[Saved data entries]
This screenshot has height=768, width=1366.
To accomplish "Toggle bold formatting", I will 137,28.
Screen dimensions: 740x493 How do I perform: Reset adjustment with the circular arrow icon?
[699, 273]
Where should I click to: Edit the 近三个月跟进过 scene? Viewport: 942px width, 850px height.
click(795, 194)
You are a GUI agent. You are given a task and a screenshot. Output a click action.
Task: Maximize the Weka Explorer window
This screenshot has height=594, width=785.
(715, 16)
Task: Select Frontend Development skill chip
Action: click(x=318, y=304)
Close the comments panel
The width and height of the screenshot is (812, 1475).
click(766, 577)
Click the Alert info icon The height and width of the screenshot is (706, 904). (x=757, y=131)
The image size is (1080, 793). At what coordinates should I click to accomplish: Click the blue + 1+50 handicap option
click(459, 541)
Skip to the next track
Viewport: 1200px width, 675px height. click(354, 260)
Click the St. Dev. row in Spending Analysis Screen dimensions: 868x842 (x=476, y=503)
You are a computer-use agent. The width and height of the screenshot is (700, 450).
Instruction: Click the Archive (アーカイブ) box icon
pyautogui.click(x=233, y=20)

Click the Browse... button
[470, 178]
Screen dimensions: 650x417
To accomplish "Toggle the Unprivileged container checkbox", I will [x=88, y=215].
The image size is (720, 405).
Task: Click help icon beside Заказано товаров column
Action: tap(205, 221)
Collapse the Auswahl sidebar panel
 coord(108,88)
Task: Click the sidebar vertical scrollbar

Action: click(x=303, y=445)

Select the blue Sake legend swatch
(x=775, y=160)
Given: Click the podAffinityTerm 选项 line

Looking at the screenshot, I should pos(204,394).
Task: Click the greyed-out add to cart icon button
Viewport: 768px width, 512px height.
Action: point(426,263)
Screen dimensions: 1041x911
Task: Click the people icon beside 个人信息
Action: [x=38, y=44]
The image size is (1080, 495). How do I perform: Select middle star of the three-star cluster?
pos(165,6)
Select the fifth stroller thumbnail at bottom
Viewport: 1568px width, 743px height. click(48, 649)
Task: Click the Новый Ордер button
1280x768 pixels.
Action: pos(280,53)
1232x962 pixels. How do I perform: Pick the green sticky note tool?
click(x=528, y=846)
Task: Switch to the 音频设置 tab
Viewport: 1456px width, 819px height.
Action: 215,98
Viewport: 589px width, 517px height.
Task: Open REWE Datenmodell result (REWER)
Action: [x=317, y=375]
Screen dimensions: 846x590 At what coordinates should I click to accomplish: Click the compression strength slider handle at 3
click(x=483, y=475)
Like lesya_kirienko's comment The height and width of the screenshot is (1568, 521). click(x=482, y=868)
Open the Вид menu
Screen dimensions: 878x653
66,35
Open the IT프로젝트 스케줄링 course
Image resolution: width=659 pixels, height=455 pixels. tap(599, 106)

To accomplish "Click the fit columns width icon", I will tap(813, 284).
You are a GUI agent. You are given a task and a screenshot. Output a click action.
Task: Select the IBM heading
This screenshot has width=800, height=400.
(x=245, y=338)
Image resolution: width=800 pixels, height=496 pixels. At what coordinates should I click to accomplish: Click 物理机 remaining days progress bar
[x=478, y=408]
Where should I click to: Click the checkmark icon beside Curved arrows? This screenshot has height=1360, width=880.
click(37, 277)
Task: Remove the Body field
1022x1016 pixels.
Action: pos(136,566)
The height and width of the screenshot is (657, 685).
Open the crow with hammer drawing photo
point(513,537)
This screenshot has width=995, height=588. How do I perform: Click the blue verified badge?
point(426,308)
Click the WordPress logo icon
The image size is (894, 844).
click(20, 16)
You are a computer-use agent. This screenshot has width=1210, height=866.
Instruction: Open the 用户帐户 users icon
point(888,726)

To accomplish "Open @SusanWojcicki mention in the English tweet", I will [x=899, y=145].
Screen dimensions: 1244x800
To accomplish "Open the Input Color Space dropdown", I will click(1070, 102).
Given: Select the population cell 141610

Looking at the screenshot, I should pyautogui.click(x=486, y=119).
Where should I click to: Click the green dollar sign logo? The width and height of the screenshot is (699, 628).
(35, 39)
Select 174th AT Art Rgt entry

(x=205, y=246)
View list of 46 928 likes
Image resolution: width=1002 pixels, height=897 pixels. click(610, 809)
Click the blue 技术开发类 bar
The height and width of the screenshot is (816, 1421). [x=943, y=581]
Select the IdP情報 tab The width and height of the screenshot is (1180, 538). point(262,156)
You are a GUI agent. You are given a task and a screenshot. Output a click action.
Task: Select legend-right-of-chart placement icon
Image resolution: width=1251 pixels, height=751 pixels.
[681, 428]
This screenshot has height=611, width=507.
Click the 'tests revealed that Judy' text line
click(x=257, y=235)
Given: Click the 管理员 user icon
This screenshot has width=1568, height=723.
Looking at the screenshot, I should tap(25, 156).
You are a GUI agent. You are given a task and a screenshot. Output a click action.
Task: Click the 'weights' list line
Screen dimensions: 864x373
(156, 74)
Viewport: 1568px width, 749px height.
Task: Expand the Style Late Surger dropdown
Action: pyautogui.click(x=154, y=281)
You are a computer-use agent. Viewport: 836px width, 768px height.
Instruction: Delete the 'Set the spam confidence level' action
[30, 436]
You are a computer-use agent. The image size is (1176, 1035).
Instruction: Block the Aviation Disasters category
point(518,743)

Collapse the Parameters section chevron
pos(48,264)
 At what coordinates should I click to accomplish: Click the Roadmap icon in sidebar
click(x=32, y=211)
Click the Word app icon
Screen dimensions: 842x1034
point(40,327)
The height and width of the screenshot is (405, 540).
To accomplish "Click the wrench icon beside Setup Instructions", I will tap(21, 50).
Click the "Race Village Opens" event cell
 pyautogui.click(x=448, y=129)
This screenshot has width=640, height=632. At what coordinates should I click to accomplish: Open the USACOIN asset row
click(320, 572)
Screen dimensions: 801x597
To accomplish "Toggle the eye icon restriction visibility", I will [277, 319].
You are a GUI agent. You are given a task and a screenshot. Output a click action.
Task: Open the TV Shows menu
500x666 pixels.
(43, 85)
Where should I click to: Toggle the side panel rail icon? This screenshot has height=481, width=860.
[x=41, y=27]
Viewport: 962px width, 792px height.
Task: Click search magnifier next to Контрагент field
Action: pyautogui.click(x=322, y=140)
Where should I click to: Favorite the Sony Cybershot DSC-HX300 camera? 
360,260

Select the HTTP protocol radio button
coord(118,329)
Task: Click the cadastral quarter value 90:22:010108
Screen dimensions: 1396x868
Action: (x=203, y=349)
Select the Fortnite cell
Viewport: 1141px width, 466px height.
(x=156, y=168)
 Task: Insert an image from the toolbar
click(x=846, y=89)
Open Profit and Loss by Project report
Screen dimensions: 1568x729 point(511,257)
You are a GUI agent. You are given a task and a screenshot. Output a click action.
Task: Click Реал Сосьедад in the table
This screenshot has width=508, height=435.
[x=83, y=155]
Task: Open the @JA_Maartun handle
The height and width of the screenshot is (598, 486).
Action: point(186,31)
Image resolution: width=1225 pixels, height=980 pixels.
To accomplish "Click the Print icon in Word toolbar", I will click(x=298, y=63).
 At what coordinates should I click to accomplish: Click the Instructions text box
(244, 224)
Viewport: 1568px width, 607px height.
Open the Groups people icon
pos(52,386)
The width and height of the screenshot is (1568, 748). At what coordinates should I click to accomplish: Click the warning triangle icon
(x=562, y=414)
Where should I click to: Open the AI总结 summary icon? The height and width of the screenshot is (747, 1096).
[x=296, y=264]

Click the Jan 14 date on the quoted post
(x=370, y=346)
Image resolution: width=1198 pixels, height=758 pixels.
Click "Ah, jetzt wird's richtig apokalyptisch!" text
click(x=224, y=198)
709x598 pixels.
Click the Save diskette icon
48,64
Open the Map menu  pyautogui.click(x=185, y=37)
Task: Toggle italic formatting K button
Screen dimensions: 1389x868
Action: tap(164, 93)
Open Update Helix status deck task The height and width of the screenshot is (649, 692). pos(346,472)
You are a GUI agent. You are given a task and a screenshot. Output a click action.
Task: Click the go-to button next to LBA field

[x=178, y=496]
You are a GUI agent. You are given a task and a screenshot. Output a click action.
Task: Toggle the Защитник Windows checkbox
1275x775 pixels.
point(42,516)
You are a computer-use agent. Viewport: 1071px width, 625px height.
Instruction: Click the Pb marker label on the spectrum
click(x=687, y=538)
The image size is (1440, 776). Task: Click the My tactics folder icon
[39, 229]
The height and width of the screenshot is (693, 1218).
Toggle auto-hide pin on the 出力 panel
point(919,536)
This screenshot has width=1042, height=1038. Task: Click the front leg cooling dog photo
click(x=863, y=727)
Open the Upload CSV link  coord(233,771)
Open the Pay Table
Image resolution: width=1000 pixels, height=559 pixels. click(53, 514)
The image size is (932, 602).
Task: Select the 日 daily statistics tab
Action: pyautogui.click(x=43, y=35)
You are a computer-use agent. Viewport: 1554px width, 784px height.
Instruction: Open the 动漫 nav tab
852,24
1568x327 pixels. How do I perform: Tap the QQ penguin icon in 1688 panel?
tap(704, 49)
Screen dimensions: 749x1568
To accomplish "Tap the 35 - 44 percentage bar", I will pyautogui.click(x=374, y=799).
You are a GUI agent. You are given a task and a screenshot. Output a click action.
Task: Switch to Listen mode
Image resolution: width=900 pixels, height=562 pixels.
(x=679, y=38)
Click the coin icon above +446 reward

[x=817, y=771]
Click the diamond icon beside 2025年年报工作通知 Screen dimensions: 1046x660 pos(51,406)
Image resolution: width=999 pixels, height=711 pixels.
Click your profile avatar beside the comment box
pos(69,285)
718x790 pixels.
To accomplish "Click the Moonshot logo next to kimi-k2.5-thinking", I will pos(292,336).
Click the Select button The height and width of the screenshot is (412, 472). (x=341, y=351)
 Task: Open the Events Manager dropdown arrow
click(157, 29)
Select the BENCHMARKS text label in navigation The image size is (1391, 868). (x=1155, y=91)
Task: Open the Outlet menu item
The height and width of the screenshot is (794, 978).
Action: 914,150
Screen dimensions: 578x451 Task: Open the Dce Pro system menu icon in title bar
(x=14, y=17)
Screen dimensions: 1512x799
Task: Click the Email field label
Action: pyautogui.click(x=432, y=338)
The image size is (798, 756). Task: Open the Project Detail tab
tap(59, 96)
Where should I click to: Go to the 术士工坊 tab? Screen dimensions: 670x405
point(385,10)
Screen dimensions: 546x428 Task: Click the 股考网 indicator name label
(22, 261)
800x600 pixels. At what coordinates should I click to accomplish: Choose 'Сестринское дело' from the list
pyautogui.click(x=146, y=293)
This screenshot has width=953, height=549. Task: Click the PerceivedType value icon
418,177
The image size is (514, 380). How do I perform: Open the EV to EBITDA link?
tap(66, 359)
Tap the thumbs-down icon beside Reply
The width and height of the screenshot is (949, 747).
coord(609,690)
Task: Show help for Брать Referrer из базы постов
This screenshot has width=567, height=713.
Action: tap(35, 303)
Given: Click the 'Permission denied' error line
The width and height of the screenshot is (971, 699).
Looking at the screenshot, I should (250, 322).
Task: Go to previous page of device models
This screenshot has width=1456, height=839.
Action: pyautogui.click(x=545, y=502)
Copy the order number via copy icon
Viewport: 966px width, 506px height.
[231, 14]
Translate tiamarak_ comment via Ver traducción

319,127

TRY IT | Working down from the line that contains "The image size is (514, 380).", retype each line exactly through the last line of the data, and give nothing else.

TASK RESULT |
The image size is (514, 380). How do I perform: Open the EV to EBITDA link?
tap(66, 359)
Tap the thumbs-down icon beside Reply
The width and height of the screenshot is (949, 747).
coord(609,690)
Task: Show help for Брать Referrer из базы постов
This screenshot has width=567, height=713.
Action: tap(35, 303)
Given: Click the 'Permission denied' error line
The width and height of the screenshot is (971, 699).
Looking at the screenshot, I should (250, 322).
Task: Go to previous page of device models
This screenshot has width=1456, height=839.
Action: pyautogui.click(x=545, y=502)
Copy the order number via copy icon
Viewport: 966px width, 506px height.
[231, 14]
Translate tiamarak_ comment via Ver traducción

319,127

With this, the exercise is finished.